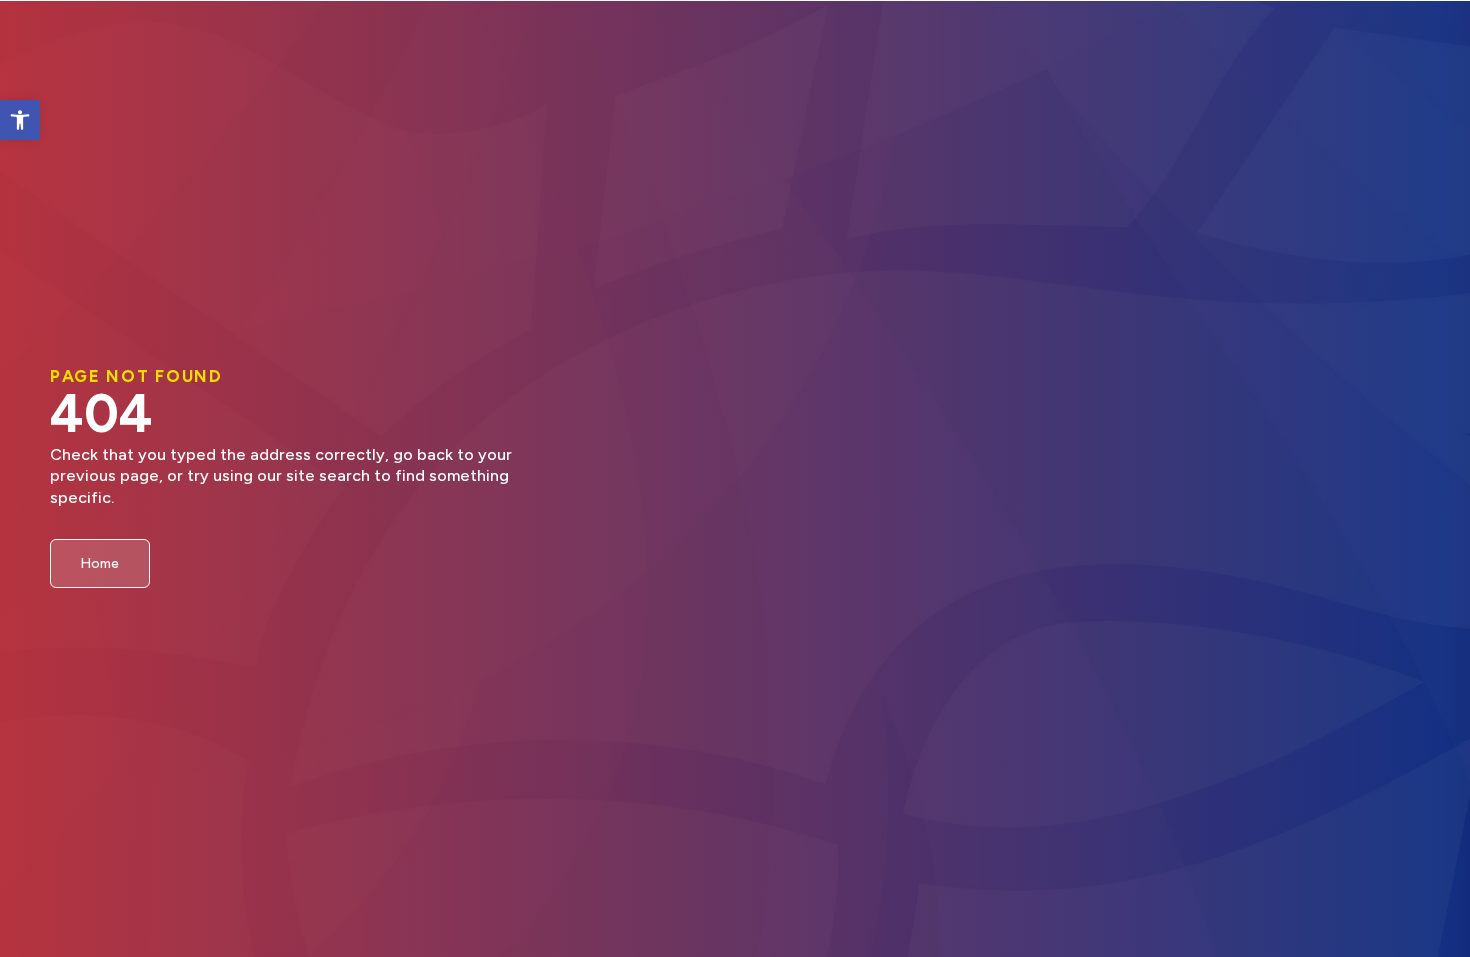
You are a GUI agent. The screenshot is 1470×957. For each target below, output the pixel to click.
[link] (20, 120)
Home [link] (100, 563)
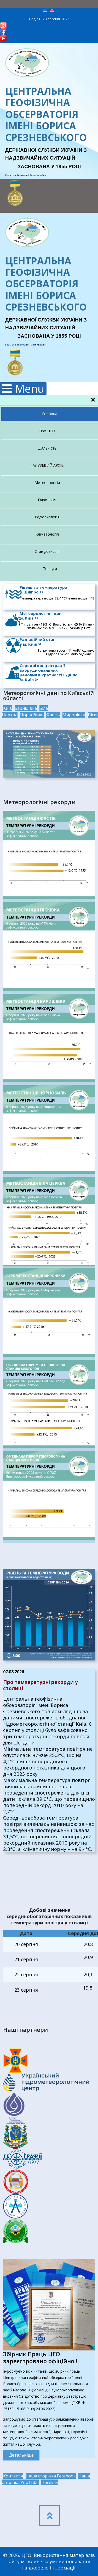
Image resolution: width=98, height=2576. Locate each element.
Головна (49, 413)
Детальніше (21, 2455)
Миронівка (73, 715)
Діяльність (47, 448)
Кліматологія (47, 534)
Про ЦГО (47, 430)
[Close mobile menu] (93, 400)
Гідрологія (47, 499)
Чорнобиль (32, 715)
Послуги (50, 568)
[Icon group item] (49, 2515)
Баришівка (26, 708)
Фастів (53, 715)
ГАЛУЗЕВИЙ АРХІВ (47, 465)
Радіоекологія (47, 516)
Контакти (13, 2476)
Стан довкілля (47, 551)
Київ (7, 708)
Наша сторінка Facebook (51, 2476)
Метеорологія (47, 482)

▸ CONSIGNE: Extrayez, s'il vous plaît, chaque ligne des enregistrements ci-dessus qui contient le mot « each ».

▸ RÉPONSE DÉTAILLÉE:
You are a GUI agent. The screenshot is 1470×957. For each target below, output the pixel to click.
Image resolution: width=98, height=2576. Locate each element.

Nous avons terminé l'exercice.